§ EXERCISE PASSAGE:
==*==
However, in certain cases, the term "observation" or watchful waiting is used to denote a less rigorous kind of follow-up that may involve fewer examinations and a greater reliance on changes in a man's symptoms to determine if therapy is necessary.

For prostate cancer that has spread outside the prostate, the following options can be used:

Hormonal therapies for prostate cancer

The hormone treatment is called androgen deprivation therapy (ADT). In ADT, testosterone, the main mals sex hormone, is suppressed to stop the cancer from spreading and growing.

Gonadotropin-releasing hormone (GnRH) agonists or luteinizing hormone-releasing hormone (LHRH) agonists

These medications reduce the quantity of testosterone the testicles produce. Since these medications suppress testosterone levels almost as well as orchiectomy (a surgery that removes 1 or both testicles) does, they are sometimes referred to as medical castration.

Testosterone levels may rise briefly when LHRH agonists are first administered before rapidly declining to very low levels. The intricate process through which these medications function causes this effect, commonly known as a tumor flare.
==*==
§ EXTRACTED RECORDS:
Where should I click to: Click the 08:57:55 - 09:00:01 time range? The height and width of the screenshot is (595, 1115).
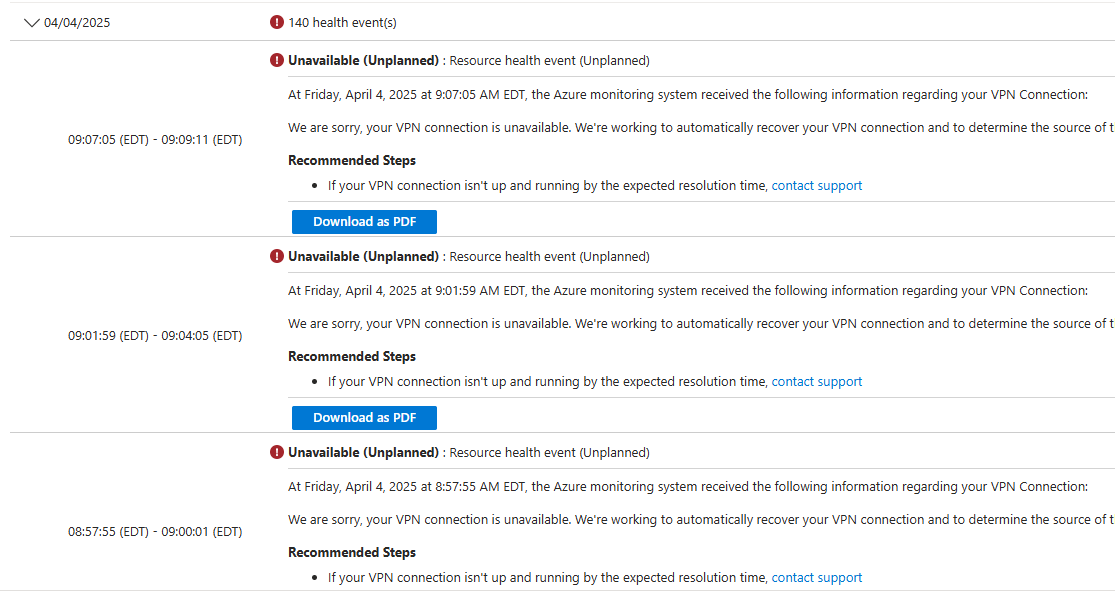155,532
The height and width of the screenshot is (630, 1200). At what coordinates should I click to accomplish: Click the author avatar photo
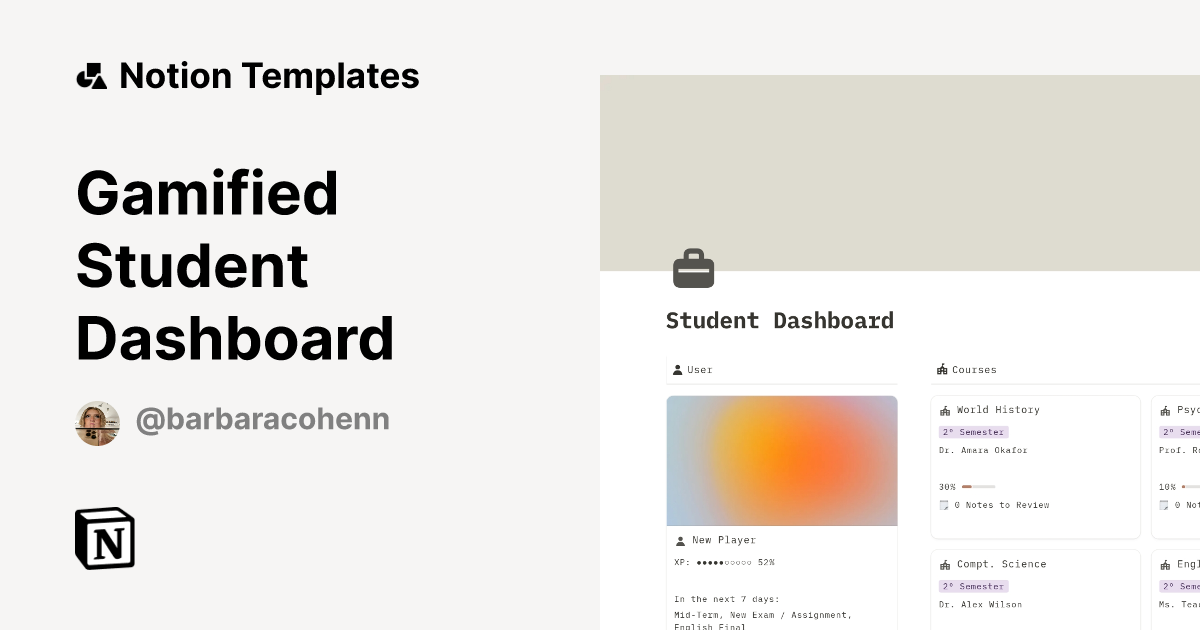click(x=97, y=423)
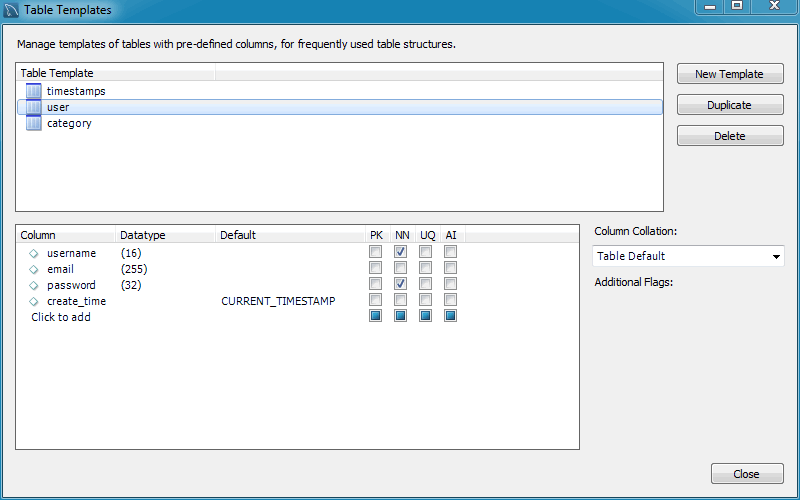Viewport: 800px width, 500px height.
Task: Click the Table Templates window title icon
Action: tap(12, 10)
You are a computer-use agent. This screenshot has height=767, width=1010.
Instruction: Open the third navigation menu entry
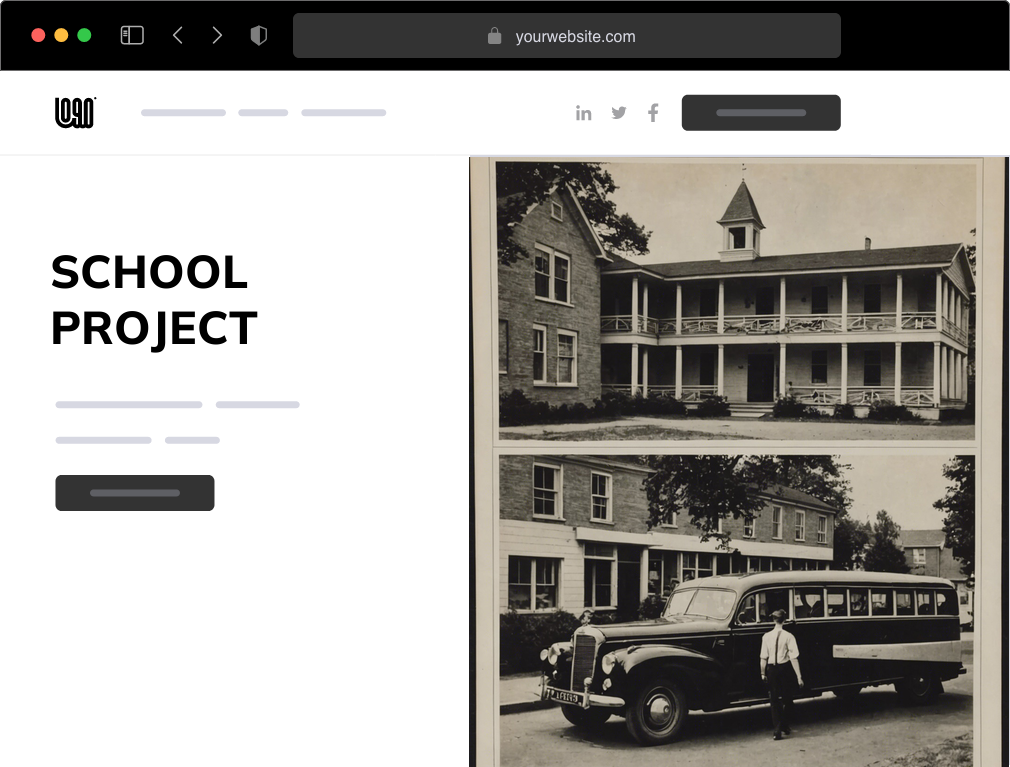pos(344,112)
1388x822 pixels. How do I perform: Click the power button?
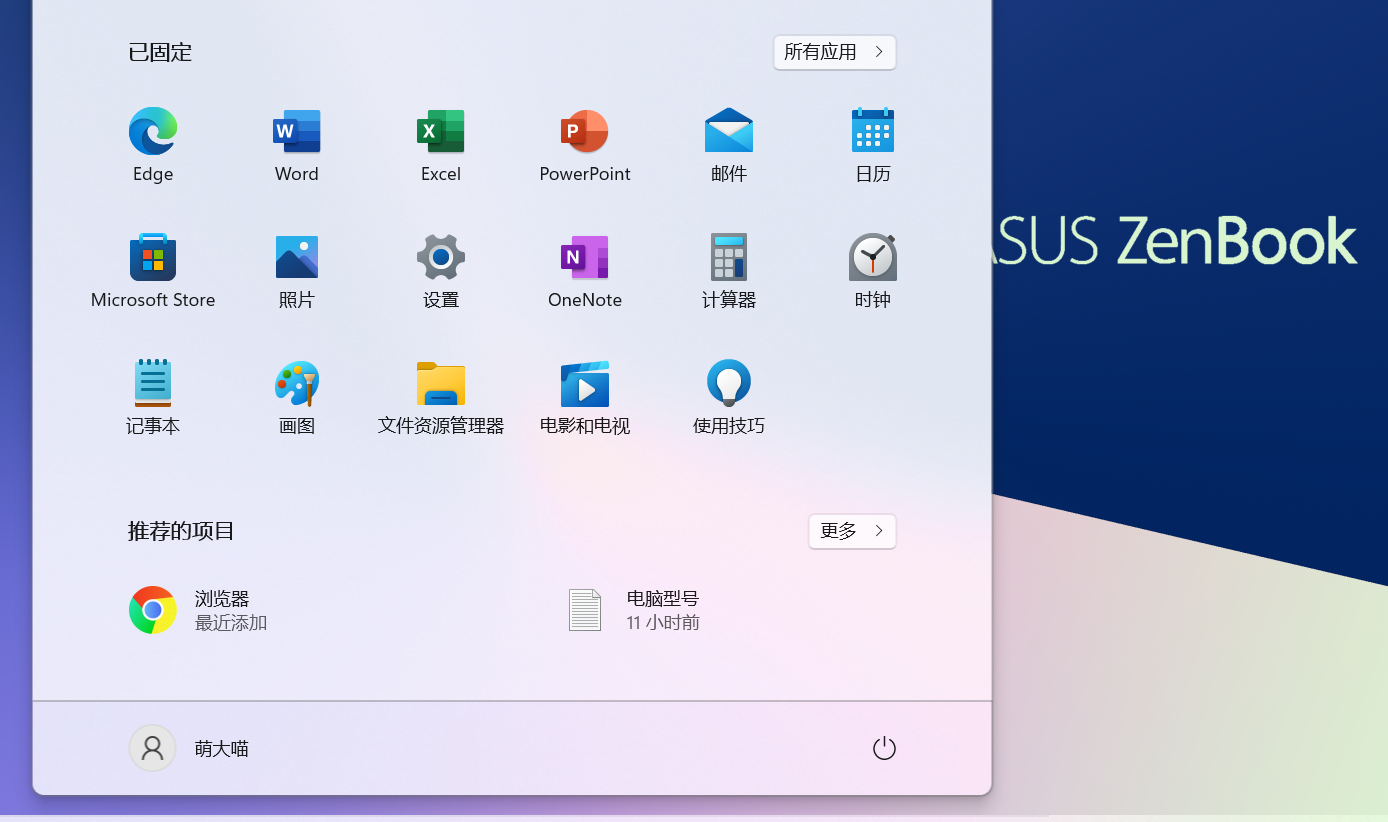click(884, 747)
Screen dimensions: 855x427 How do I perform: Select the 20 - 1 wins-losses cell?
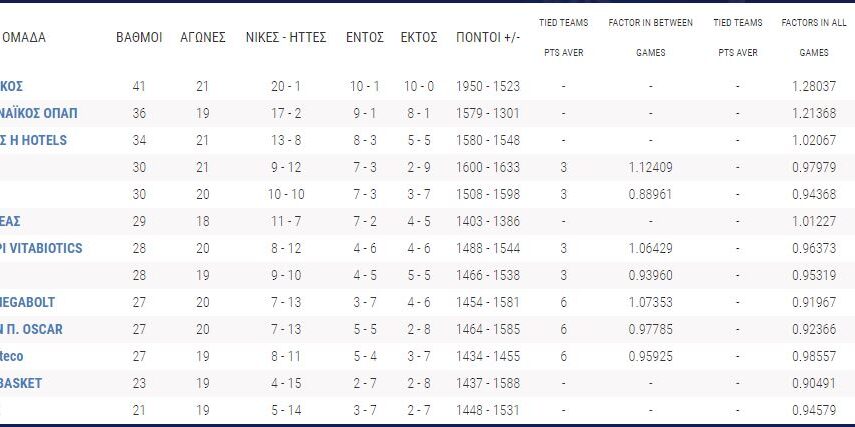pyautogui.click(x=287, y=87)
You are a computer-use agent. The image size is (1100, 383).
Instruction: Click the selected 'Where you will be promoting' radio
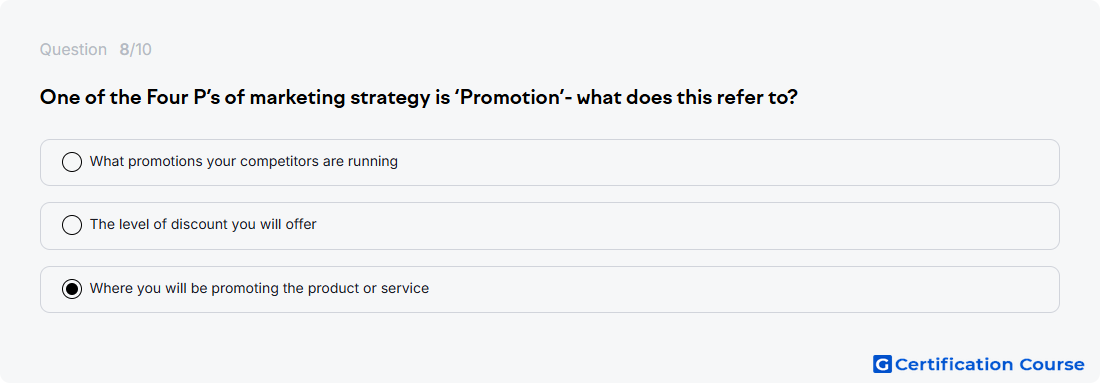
==*==
§ EXPLORE THE MATERIAL:
#1 Decide whether each statement below agrees with the prostate cancer treatment text. Answer yes or no for each, and quote the words of the text that decide it.
(a) GnRH or LHRH agonists lower the amount of testosterone the testicles make.
(b) Orchiectomy always removes both testicles.
(c) When LHRH agonists are first given, testosterone levels drop at once without any rise.
#2 Repeat, word for word, the part of the prostate cancer treatment text that opens with the words containing "The hormone treatment" and closes with "as medical castration.".

§ SOLUTIONS TO THE EXERCISE:
#1
(a) Yes: "These medications reduce the quantity of testosterone the testicles produce."
(b) No: "a surgery that removes 1 or both testicles"
(c) No: "Testosterone levels may rise briefly when LHRH agonists are first administered before rapidly declining to very low levels."

#2
The hormone treatment is called androgen deprivation therapy (ADT). In ADT, testosterone, the main mals sex hormone, is suppressed to stop the cancer from spreading and growing.

Gonadotropin-releasing hormone (GnRH) agonists or luteinizing hormone-releasing hormone (LHRH) agonists

These medications reduce the quantity of testosterone the testicles produce. Since these medications suppress testosterone levels almost as well as orchiectomy (a surgery that removes 1 or both testicles) does, they are sometimes referred to as medical castration.